TASK DESCRIPTION
From the records below, extract only the lines running from the line with "Viewport: 593px width, 301px height." to the line with "Given: Click the 导航窗格 navigation pane icon", both lines included, reproducing them exactly.

=== DATA ===

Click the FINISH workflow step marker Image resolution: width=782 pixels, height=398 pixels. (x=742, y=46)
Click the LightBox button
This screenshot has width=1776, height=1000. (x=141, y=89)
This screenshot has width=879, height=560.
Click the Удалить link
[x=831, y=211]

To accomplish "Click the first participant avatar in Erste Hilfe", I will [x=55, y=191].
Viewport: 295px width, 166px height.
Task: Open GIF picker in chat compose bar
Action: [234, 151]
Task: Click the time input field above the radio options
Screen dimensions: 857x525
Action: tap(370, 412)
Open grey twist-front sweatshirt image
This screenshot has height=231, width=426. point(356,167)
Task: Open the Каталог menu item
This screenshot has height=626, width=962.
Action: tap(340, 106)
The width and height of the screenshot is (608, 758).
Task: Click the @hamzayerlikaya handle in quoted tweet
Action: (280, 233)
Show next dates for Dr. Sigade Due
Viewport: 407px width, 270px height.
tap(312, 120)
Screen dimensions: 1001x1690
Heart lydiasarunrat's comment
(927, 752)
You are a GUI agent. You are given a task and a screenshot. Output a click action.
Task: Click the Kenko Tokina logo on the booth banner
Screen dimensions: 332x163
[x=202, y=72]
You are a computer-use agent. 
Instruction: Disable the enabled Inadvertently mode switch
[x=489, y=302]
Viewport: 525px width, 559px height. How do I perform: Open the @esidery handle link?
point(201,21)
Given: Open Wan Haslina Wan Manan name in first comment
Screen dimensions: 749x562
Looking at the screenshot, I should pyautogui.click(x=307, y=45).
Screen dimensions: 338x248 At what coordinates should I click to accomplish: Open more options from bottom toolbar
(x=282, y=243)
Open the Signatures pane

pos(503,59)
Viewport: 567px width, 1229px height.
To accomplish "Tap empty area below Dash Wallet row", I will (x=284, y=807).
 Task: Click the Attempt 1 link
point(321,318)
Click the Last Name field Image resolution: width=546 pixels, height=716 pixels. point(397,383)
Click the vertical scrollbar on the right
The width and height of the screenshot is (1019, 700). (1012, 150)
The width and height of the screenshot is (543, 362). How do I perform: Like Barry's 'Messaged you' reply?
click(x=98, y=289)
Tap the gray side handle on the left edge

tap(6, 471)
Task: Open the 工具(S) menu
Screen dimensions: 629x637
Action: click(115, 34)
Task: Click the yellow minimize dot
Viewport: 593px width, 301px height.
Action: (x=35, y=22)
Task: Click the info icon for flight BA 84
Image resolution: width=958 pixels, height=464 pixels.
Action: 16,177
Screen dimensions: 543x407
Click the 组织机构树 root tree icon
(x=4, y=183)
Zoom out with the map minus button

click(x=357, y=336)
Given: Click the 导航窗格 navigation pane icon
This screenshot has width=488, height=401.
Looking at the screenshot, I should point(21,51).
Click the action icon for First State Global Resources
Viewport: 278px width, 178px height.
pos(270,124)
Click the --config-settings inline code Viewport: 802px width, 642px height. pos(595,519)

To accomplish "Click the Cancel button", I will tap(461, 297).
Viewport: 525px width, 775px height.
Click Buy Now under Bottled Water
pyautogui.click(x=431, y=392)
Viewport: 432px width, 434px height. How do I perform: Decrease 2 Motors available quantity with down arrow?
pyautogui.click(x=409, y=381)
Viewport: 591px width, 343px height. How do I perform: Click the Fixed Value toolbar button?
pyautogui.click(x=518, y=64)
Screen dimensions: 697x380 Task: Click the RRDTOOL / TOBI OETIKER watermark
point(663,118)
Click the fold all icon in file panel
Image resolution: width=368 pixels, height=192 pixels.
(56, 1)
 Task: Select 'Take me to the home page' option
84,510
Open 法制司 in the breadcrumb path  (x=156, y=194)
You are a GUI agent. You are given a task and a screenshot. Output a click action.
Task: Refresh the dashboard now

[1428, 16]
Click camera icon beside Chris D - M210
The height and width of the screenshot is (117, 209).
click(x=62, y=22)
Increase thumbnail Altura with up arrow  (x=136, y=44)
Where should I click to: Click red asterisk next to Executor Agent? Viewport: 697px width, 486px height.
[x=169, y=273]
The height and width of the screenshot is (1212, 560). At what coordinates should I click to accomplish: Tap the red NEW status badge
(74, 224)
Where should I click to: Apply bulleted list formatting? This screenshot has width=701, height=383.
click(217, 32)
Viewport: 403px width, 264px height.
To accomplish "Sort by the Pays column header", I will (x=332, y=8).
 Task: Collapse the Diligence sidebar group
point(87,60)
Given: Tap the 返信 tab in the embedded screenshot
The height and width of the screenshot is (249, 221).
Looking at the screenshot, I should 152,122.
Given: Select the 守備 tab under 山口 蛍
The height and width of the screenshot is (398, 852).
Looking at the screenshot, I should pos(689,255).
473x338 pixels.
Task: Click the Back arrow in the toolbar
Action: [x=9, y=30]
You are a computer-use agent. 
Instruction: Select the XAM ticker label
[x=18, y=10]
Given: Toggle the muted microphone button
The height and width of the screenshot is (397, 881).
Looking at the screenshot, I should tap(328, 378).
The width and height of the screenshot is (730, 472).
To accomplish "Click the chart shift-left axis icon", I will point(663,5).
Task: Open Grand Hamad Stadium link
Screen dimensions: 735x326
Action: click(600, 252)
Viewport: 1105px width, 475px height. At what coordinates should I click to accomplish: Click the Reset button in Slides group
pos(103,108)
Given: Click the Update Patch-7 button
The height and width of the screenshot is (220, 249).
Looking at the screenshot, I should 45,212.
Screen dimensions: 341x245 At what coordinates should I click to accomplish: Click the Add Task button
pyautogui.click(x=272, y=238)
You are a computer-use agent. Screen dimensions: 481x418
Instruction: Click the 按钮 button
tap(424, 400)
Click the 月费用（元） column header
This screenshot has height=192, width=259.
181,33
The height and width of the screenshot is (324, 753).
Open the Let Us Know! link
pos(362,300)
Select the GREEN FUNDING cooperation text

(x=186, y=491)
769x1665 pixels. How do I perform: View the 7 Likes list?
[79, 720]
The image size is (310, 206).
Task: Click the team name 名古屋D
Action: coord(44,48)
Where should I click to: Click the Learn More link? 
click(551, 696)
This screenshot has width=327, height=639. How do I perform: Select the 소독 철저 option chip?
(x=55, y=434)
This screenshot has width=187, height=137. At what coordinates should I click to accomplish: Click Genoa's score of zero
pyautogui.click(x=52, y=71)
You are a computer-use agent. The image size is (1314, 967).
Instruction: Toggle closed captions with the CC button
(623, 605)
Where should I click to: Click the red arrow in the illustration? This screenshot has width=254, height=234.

===

ANSWER SPACE
Viewport: 593px width, 301px height.
Action: (x=35, y=22)
Task: Click the info icon for flight BA 84
Image resolution: width=958 pixels, height=464 pixels.
Action: 16,177
Screen dimensions: 543x407
Click the 组织机构树 root tree icon
(x=4, y=183)
Zoom out with the map minus button

click(x=357, y=336)
Given: Click the 导航窗格 navigation pane icon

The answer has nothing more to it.